It was decades ago now, but it’s still one of the most oddly memorable conversations of my life.On a long, slow train rattling north, with nothing to do but watch the rain, the guy sitting opposite began persistently trying to talk to me. Like most young women who have learned the hard way to be wary of strangers pestering for attention, I was standoffish. But curiosity took over when he said, bluntly, that he wasn’t remotely interested in picking anyone up; he was just bored, and liked talking.
So that’s what we did, for hours and hours, since he turned out to be very good at it. When the train eventually pulled in, we didn’t swap numbers – it was a conversation strictly of its time – but I still think about it occasionally on long, boring journeys, before getting a phone out and scrolling silently like everyone else. It’s a rare person who can cheerfully bust the social taboo about talking to strangers without any trace of entitlement or sinister intent, but life would be more interesting if more of us knew how to do it.
And that’s why I can’t be as cynical as I probably should be about a campaign launched this week to heal bitter national divides by encouraging Britons to talk to each other. The call for a “decade of reconnection” after years of polarisation got a predictable pasting on social media, where some saw a veiled demand for remainers to surrender and stop fighting Brexit.

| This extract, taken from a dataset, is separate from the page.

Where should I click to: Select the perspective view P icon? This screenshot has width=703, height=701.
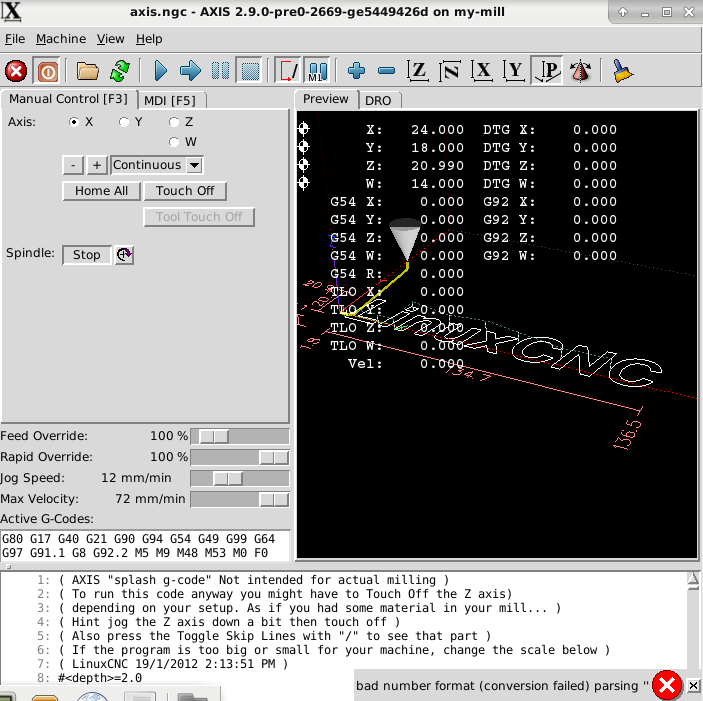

But that’s missing the broader point of a campaign backed by the likes of Glastonbury organiser Emily Eavis, who successfully brings together thousands of strangers in a muddy field every year, and an assortment of religious, cultural and political names as well as the heads of the leave and remain campaigns.
All anyone is being asked to do is to start a conversation they wouldn’t otherwise have had – maybe with a friend from whom they’ve drifted apart or a neighbour they don’t know – on the grounds that even tiny social overtures can have a surprisingly big impact on how we feel.
Obviously, it takes more than a bit of small talk over garden fences to unite a nation fragmented now by so much more than politics. More people live alone than did so a generation ago, and the rise in freelancing means more of us work alone too. We socialise increasingly through screens, firing off texts instead of bothering to call, while social media platforms designed to bring people together have unwittingly given loudhailers to those who would divide us.
Worldwide, populations have shifted from small communities where people know each other into anonymous big cities. Without ever meaning to do so, humans have built a world that can feel cold, lonely and fragmented. But behind this depressingly familiar story of atomisation lies growing evidence that our desire to connect isn’t dead after all.
Millennials may be endlessly accused of burying their heads in their phones, but they are also driving a surge in collective experiences, from festival-going (up 23% in the year to 2018, according to UK Music) to the surprise return of political rallies under Jeremy Corbyn. Even pubs are bouncing back, with numbers rising for the first time in a decade.
Podcasts are no longer just a solitary pleasure, enjoyed with headphones firmly plugged in, but sociable live events recorded in front of a crowd. Freelancers sick of typing alone in their kitchens all day have spawned a vast hidden network of Facebook communities for trading gossip, encouragement and help in chasing invoices, sometimes spilling over into real life meet-ups. A campaign arguing that people are happier when they do things with and for each other may well be pushing at a surprisingly open door.
True, the “tube chat” campaign of a few years back flopped in its attempts to make Londoners talk to each other on public transport. But even city dwellers who would normally die rather than make eye contact with strangers still happily consent to being kettled in vast numbers by the Thames for the New Year’s Eve fireworks. They would get a far better view at home on the telly – it’s not really about the fireworks, but being part of something communal.
Meanwhile, there’s a whole other country out there in which it is positively rude not to chat to bus drivers or to wish a happy 2020 to anyone you pass on a New Year’s Day walk to the pub. When we first moved to the sticks I found all that mildly unnerving, but with time it has become comforting; the same can be true in otherwise struggling small towns where a sense of community lingers.
And if all this sounds fluffy, the reason the Blair and Cameron governments wrestled in different ways with the idea of increasing so-called social capital is that fostering goodwill and mutual trust within communities has surprising benefits in the real economy. The behavioural economist David Halpern, who advised both prime ministers on promoting pro-social behaviour, used to argue that high social trust is a more powerful predictor of national prosperity even than skill levels. Low trust, however, is destructive. What’s the point of paying your share, reducing your carbon footprint or generally being a good citizen if you don’t believe others are doing the same?
Where everyone has struggled, of course, is in turning appealing theories of social capital into practical policies that actually work – and there’s no guarantee that this latest attempt to reconnect will succeed where others have abruptly fizzled out. But if there’s ever a moment to suspend cynical disbelief, it’s after a burnt-out decade that millions of us would rather not repeat. Wherever my temporary train friend is now, I hope he’s still talking.